According to WL Streets and Solid Waste supervisor Adam Reinhardt, the amount of loads being rejected from West Liberty has dropped significantly since the news broke.
"It's all getting accepted down there, I'm not going to say it's perfectly clean, but it's getting accepted," he told the Index, "It's not getting rejected now that people are paying attention to it."
Currently, residents of West Liberty take their recycling goods to an outdoor facility, where they sort it and dump it into various bins. Those bins are taken to Muscatine to be recycled.
However, five months ago news broke that many of the loads sent to Muscatine were being taken to a landfill instead, specifically loads of plastic, glass and tin. The main reason was because of contaminates in the loads and improper sorting.
Right now Reinhardt is in charge of taking the loads over to Muscatine. He takes cardboard and plastic every Monday, tin and newspaper on opposite Mondays and magazines when needed.
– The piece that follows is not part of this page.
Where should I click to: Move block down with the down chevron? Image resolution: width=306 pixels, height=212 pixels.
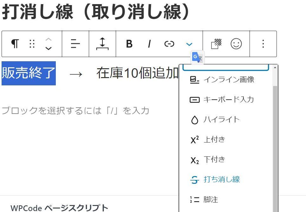coord(48,49)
"I'm pretty sure nothing has been rejected since this all came to light," he added. "It's not even close to being as bad as it used to be, that's a plus."
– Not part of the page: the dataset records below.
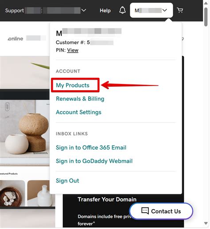Viewport: 210px width, 229px height.
Task: Sign in to GoDaddy Webmail
Action: [94, 161]
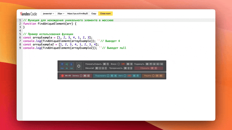This screenshot has height=130, width=232.
Task: Open the javascript language dropdown
Action: (48, 14)
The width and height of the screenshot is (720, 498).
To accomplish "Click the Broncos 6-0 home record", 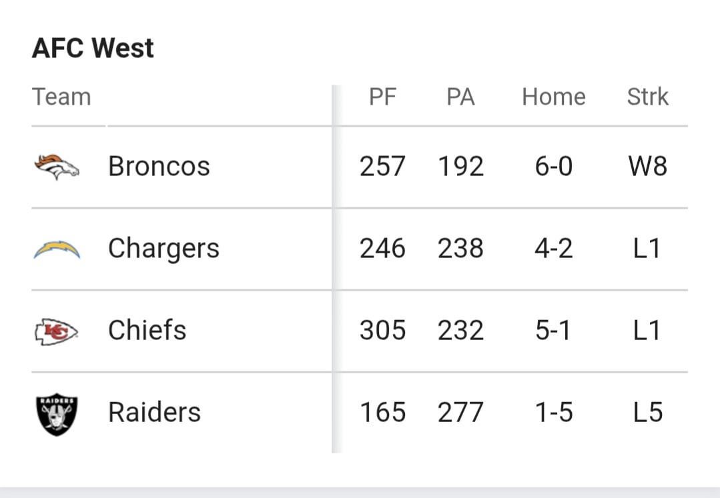I will (x=552, y=166).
He also credits hefty fines from the police department and the presence of a camera for dissuading dumping. Unfortunately, garbage is still being left at the facility.
"There's still garbage out there, our garbage guys have to go out there and pick it up," added Reinhardt. "Garbage is definitely our biggest problem."
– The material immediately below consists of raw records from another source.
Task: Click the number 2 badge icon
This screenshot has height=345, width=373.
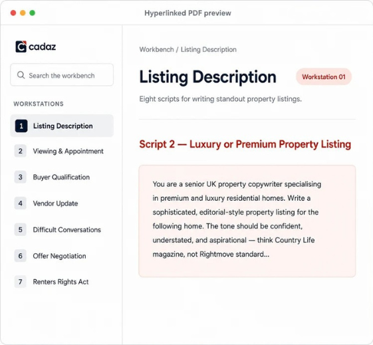Action: 21,151

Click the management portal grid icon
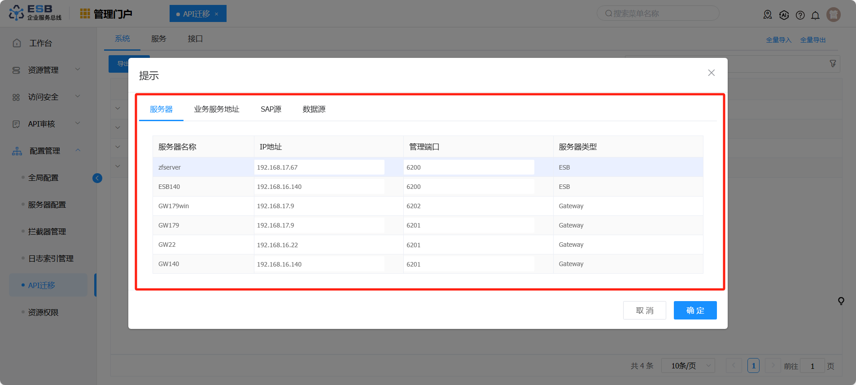coord(85,14)
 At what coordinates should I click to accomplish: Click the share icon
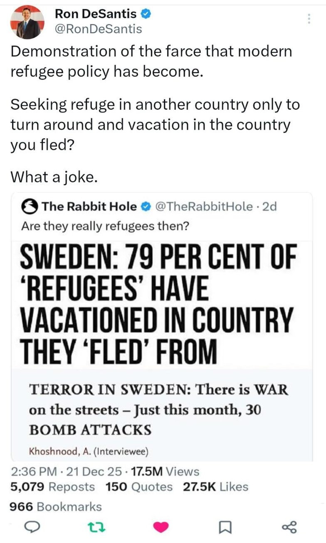coord(289,527)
A 33 gallon bin is available for plastic objects and bags. Plastic is one of the worst contaminates when it comes to recycling, especially when recyclable items are tied inside a plastic bag.
Other plastic items such as walkers and baby strollers need to be separated from the loads in order to keep them successful.
"Some citizens have asked where we are with recycling and how it's been going," said Mayor Hartman at the end of council meeting Tuesday, Jan. 21.
"I have been informed that we're still recycling, that none of our loads of recyclable goods that have gone down for recycling have been rejected, so we have at least rectified that problem of getting our recyclables accepted," he added.
However, the council is still looking into recycling alternatives. Right now there's a push for West Liberty to go 'Landfill Free.'
West Liberty Foods, which achieved a landfill free status nearly a year ago, has offered to help the community create a program in which all food and food scraps are collected and turned into compost for farmland, sports fields and other venues.
"I'm passionate about this because I love it, I love making things landfill free and finding places to recycle these types of things, or finding another outlet for it. Repurposing items, it's just fun for me to do that," said Environmental Compliance Officer for WLF Michele Boney.
"If you guys do do this, we'll help you through this whole process. West Liberty Foods has already given me permission to help you guys," she added.
The program is run by GreenRU, which serves the greater part of Iowa including HyVee, Cosco, Kum & Go, John Deere, Tyson, Unity Point Health and other groups according to a slide show it presented during a work session before the weekly council meeting.
It repurposes food waste, instead of sending it to a landfill. West Liberty would be one of the first communities, if not the first in the nation, to achieve such a status should it succeed in the venture.
Boney states many grants are available, considering the new nature of the idea. In fact, should the city move quickly enough, the University of Iowa is offering 40,000 hours of student help to bring the idea to fruition.
She offered a step-by-step guide to get West Liberty to be landfill free, from collection procedures to educating the public. It would be a large project, one that would have the eyes and ears of the rest of nation.
The council has made no final decisions, but is interested in looking into going landfill free. As the year carries on the city will continue to examine recycling until a new program is implemented, whether that be landfill free or some other program.